**INSTRUCTIONS TO FOLLOW**:
If an entry holds a picture, drop the picture and restate the rest word for word.

(Stored data)
|---|

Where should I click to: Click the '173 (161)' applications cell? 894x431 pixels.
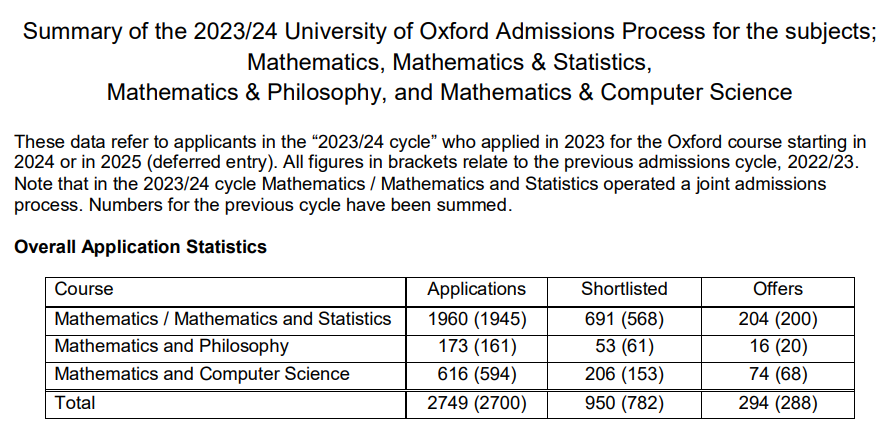point(477,346)
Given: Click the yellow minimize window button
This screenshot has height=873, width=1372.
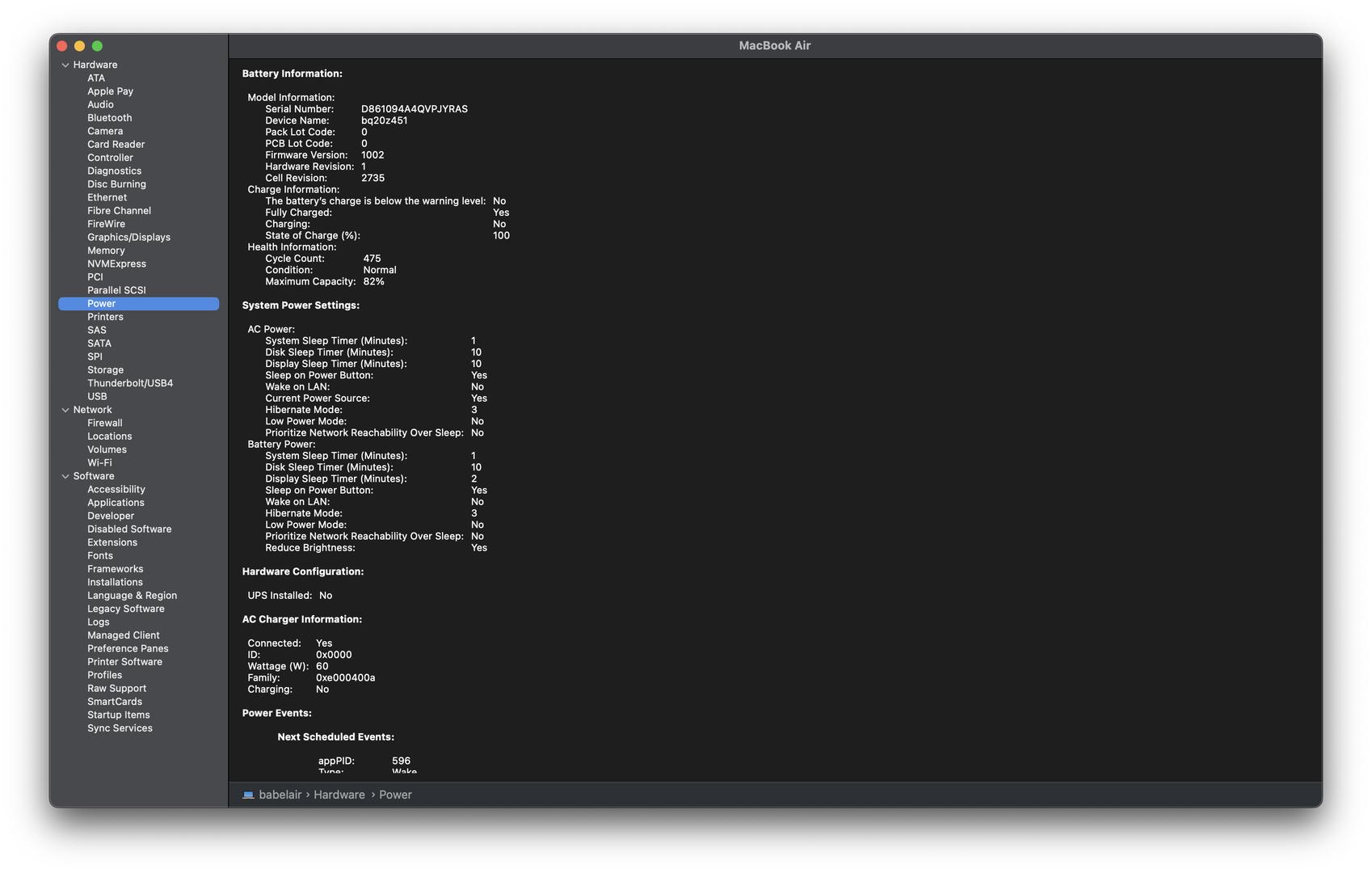Looking at the screenshot, I should 79,47.
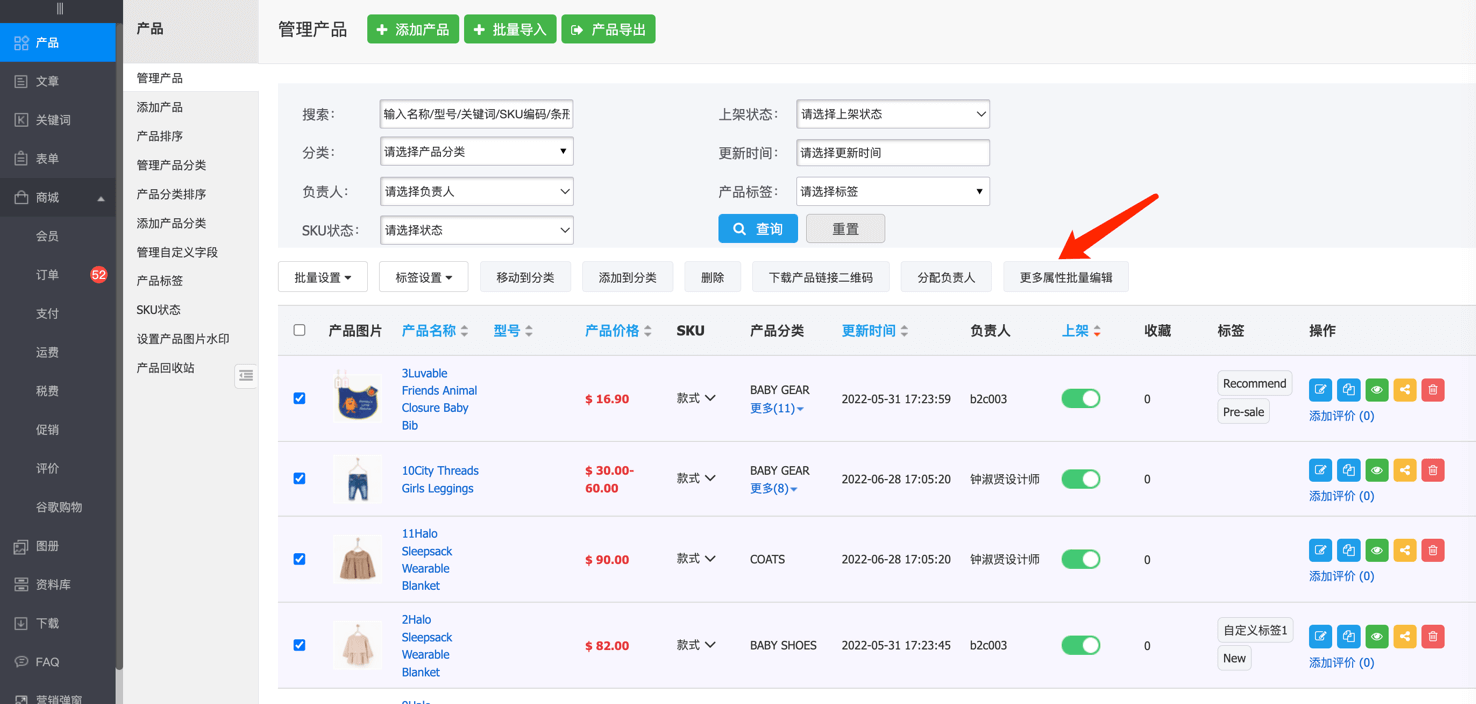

|---|

**YOUR SOLUTION**:
Where should I click to: Click the '173 (161)' applications cell? 894x431 pixels.
point(477,346)
Given: Click the yellow minimize window button
This screenshot has height=873, width=1372.
Looking at the screenshot, I should 79,47.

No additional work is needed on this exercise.